В грозах российской «весны»

[1] [2] [3] [4]

Я вернулся в Петербург, там сионисты провели публичное собрание в зале, называемом «Соляной городок», выступил на нем с речью и я. В первый и последний раз я видел такое: на собрание, посвященное еврейской беде, еврейской проблеме, пришли и неевреи, и в немалом количестве. Но за несколько дней до этого появилась листовка, подписанная от имени двух рабочих партий, эсдеков и эсэров. Содержание листовки — энергичное обвинение правительства в надувательстве народа: оно обещало освобождение, а вместо освобождения сделало то-то и то-то; я уже не помню, какие грехи вспоминались в этом протесте, но резня евреев в ста городах (или больше ста?) совершенно не упоминалась в ней. Когда подошла моя очередь говорить, я сказал им: «Нас пытались утешить тем, что среди наших убийц не было рабочих. Мол, русский пролетариат защищает равенство и дружбу народов. Может быть. Может быть, не пролетариат громил нас. Пролетариат поступил хуже: он забыл о нас. Это — настоящий погром!» Хвала им вдвойне: они не только пришли слушать нас, но и слушали, молчали и опускали головы.

Вскоре началась предвыборная борьба: рабочие партии бойкотировали выборы, ибо не было введено всеобщее избирательное право, но и без них в нашем лагере было достаточно волнений. И в черте оседлости и вне черты, не были выставлены еврейские кандидаты. Однажды ночью мы сидели в редакционной комнате, мы, члены «халястры», и решили: потребовать от всех кандидатов обещание, что если они будут выбраны, то присоединятся к еврейской фракции. Винавер со своей группой противился изо всех сил нашему требованию, но его мы тоже заставили подписать обязательство, что он подчинится, если съезд «Союза для достижения…», который будет созван после выборов, решит большинством голосов создать фракцию.

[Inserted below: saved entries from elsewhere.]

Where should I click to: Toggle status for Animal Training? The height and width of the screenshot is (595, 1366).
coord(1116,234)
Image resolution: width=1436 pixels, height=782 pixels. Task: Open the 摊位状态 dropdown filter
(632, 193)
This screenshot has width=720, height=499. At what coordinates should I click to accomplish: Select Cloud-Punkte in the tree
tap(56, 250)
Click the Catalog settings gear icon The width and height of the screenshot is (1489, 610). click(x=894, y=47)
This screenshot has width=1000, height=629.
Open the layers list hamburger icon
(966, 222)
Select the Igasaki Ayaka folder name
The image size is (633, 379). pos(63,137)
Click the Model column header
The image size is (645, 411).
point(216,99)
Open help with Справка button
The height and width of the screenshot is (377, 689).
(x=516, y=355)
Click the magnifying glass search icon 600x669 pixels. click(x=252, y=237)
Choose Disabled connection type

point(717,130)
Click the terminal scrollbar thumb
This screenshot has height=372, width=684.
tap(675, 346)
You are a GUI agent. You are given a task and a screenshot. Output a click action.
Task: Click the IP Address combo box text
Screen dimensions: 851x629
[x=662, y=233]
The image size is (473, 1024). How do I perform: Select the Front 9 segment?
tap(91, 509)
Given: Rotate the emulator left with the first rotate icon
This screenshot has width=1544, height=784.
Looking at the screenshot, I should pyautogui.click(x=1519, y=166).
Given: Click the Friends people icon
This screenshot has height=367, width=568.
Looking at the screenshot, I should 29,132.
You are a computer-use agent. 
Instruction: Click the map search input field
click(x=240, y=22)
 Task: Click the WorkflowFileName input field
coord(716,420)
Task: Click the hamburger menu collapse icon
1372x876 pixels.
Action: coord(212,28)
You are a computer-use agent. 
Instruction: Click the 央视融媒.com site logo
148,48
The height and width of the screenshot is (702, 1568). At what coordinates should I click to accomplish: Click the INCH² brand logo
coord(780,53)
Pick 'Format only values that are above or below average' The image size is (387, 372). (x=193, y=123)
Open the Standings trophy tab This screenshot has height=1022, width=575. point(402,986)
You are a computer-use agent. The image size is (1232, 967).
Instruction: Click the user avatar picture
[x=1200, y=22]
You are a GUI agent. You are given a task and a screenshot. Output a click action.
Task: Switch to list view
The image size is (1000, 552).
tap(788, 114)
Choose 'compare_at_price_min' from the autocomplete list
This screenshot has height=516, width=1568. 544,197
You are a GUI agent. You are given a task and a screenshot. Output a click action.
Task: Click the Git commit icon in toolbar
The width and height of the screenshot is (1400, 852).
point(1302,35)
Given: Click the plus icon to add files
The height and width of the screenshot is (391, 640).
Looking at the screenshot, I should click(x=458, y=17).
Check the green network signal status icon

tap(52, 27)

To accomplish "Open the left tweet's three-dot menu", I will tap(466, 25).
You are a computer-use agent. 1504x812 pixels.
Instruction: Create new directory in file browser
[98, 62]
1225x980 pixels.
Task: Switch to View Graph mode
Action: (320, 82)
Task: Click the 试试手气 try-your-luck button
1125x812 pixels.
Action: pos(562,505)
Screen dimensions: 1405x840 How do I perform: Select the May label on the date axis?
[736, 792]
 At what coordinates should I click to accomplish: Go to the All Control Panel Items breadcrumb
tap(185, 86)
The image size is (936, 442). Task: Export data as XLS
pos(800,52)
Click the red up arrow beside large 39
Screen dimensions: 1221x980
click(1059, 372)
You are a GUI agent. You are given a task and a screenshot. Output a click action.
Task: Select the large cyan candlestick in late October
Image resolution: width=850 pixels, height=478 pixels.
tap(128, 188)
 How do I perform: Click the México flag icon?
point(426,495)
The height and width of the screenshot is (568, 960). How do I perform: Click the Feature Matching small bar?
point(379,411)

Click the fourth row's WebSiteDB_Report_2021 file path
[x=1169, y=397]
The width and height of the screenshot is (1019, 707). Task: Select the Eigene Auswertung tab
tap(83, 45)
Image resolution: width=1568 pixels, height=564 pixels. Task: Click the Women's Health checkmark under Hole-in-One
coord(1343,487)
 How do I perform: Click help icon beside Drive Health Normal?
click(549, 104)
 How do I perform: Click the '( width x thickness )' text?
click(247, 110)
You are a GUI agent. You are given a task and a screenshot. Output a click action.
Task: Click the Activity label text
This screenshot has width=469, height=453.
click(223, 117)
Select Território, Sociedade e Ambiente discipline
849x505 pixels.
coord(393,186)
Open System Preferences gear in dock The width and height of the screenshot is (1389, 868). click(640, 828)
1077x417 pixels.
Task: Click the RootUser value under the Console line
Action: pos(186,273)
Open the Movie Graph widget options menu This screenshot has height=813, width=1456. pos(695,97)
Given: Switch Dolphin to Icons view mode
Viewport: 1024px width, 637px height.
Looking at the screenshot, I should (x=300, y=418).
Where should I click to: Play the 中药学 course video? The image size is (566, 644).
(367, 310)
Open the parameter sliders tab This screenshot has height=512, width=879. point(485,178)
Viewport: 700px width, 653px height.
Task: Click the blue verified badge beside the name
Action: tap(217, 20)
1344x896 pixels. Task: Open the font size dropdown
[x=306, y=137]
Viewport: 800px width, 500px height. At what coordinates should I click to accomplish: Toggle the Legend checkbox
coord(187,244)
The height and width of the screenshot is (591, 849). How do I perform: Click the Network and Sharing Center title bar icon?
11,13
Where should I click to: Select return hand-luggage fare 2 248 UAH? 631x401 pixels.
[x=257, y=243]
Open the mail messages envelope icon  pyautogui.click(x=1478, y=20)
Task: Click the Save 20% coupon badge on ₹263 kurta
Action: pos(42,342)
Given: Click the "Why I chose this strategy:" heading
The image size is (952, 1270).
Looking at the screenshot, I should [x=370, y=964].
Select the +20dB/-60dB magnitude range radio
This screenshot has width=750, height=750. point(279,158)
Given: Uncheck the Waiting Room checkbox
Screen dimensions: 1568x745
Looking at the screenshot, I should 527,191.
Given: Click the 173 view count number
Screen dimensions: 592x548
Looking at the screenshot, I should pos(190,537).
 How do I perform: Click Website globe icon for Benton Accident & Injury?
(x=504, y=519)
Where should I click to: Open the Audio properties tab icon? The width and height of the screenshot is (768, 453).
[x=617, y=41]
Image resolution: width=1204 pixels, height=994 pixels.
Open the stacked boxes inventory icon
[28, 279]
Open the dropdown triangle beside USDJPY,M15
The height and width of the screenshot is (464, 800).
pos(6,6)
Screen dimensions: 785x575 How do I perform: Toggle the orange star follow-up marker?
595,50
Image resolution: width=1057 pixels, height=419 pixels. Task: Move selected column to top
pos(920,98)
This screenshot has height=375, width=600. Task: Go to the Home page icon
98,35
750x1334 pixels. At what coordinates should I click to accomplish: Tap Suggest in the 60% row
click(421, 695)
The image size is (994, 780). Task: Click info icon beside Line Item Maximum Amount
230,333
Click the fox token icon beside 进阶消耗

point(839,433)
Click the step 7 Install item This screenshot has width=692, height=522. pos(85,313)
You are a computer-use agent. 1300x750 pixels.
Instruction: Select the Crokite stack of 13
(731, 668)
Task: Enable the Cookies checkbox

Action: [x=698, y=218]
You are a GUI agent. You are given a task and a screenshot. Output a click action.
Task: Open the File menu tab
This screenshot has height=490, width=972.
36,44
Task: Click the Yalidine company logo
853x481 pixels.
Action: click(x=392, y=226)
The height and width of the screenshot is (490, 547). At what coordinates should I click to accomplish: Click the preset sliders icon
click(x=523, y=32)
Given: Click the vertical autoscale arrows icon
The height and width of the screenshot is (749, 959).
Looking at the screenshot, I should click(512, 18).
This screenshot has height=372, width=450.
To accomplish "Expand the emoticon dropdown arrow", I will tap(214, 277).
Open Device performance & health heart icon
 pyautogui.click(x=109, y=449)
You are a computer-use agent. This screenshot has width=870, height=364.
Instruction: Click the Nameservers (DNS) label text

Были выбраны 12 евреев, в том числе пять сионистов, и в Петербурге был созван съезд. Хотя я не был еще в числе делегатов и кандидатов (я еще не достиг тогда требуемого 25-летнего возраста), мои товарищи сионисты почтили меня ответственным заданием: сделать доклад перед съездом о насущной потребности в отдельной фракции. Со своей стороны группа Винавера назначила своим главным докладчиком Острогорского, делегата от Ковно, эрудита, политика, известного и за границей, автора классической книги о партиях Северной Америки. Никогда, ни до этого дня, ни после, я не испытывал такого страха, готовясь к публичному выступлению: что возражу я, полный профан, на научные доводы знатока и специалиста? Острогорский выступал после меня. Я слушал и не верил своим ушам: так ли должен говорить эрудит, учитель учителей, величайший хранитель тайн большой политики, по вопросу, от разрешения которого зависят (или мы верили, что зависят…) судьбы шести миллионов? Даже в первые дни моей молодости, в легких фельетонах для «Новостей», не выходило из-под моего стрекочущего пера такого несусветного вздора, как его доклад. Тогда узнал я впервые, и впоследствии этот опыт имел неоднократно подтверждение: нет еще еврейской политики, наше положение и наши нужды не имеют еще прецедента, мое поколение — поколение зачинателей, и нам создавать государствоведение Израиля, от алеф до тав, и то же относится к сионизму, в особенности к сионизму.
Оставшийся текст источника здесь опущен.